This one had a lot of different titles. It showed up as Rosebud at the theater but I think I saw it as “My Name is Rose” and “Her Name is Rose”. When I translated the characters online, Your Name Is Rose is what finally came out.
It’s about a girl named “Rose”, duh. It’s 1978 and a chance cancellation leads to this poor factory girl singing in a local dive. She gets spotted by a talent agent, but also wins the heart of a young medical student when the police crash the place because…well, because it’s Korea in the ’70s and that was a thing.
She has a shot at glory but a chance rainstorm leads to sex…presumably—this isn’t a western movie where you’re going to see things (pace Handmaiden)—and her career is ruined when she refuses to have an abortion. Her doctor boyfriend has already gone to America at the insistence of his father who doesn’t want him involved with a factory girl, and he’s not even aware she’s pregnant. Meanwhile, Rose struggles by as a single mother, constantly dedicating and re-dedicating her life to her daughter.
It reminded me of Mildred Pierce. It’s a sort of melodramatic soaper that relies on class distinction as well as an unexplained and inexplicable pride. Rose is very proud. She always does what she wants, at least until her daughter comes along. And even then, it takes a big scare to lure her away from her dreams of music. When the doctor re-emerges and discovers he has a daughter, Rose is recalcitrant and refuses to admit that even is her father.
Meanwhile, through this journey, there’s a guitarist and songwriter who fell in love with her when she showed up to her talent agent, and tags along for the rest of her life, unrequited. The story is actually told in flashback as he shows up at her…beach music school?…with a bunch of kids. I feel like much was cut from this movie (which is over two hours) because when we open, the jilted lover has an album the two of them on it, and there isn’t any point in the movie where they actually had any success to make a record. There are a few other things that feel “missing” but it didn’t bother us much.
Interestingly—I’ve never seen this in an American movie—one set of actors is used for the ’70s and ’80s segments of the film, and then in the ’90s, when the characters are middle-aged, a different set of actors fulfill the main roles. Usually, Hollywood movies try to use makeup to go one way or the other, and not very successfully.

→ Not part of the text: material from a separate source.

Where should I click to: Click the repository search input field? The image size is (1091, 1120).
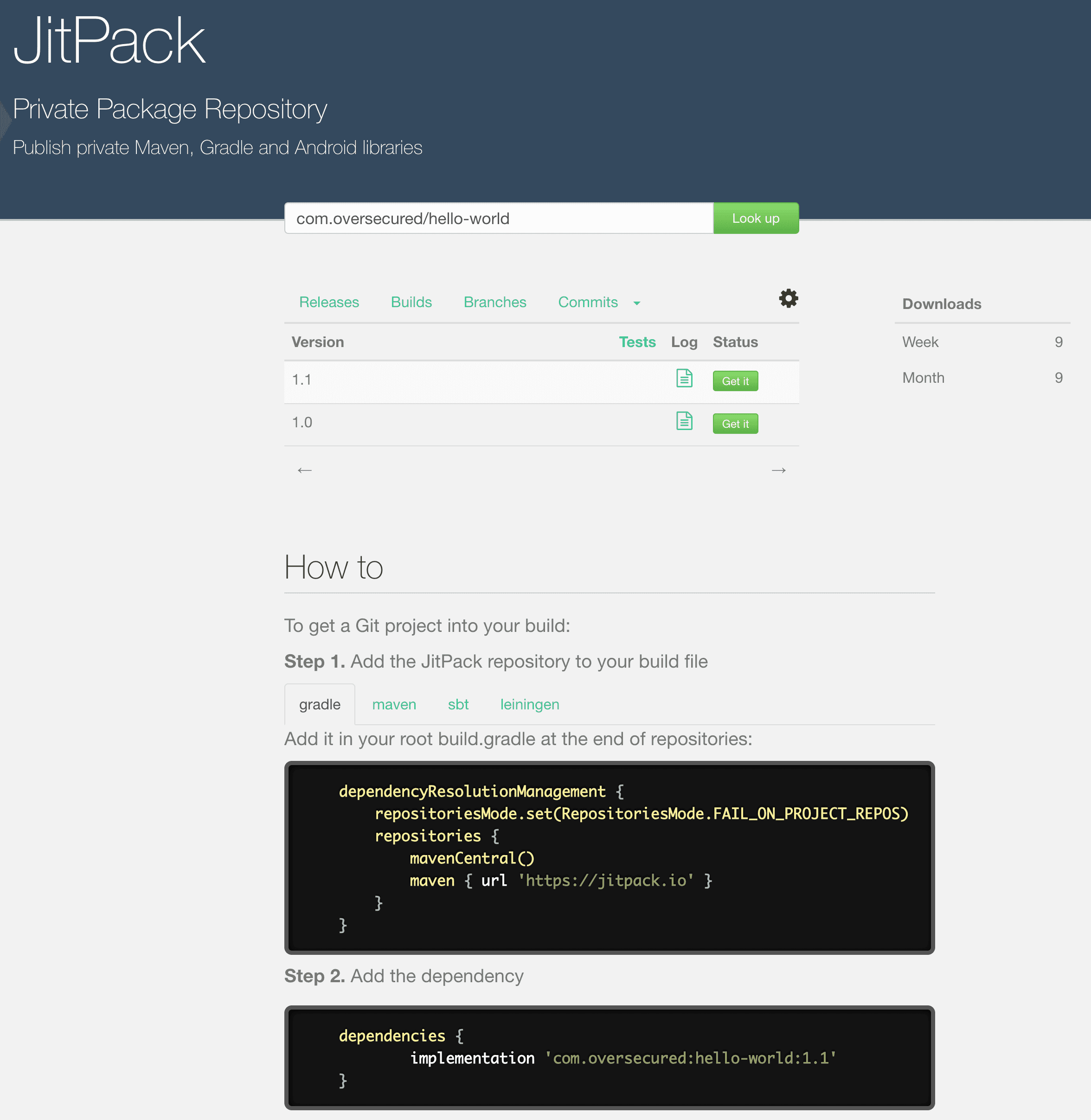[x=499, y=219]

Another thing which was kind of nice was that the movie teases a Mildred Pierce-type sad ending but has a last minute redemption with an almost lightly comic stinger. It’s like melodrama without being so…melodramatic. “These things happen”, it says, “and if you’re not careful, they’ll happen again.”
We both felt it dragged a little in the middle. The characters and events are always interesting, which keeps you from getting bored, but the movie (like Rose) feels unfocused at times. We groaned when we saw Rose take a promising job in the finance sector because we just saw Default and we knew that wouldn’t end well. We had no idea how badly it would end for her.
It’s not a super driven, highly focused narrative but it was still quite enjoyable. We followed it up with the patriotic Mal-Mo-E.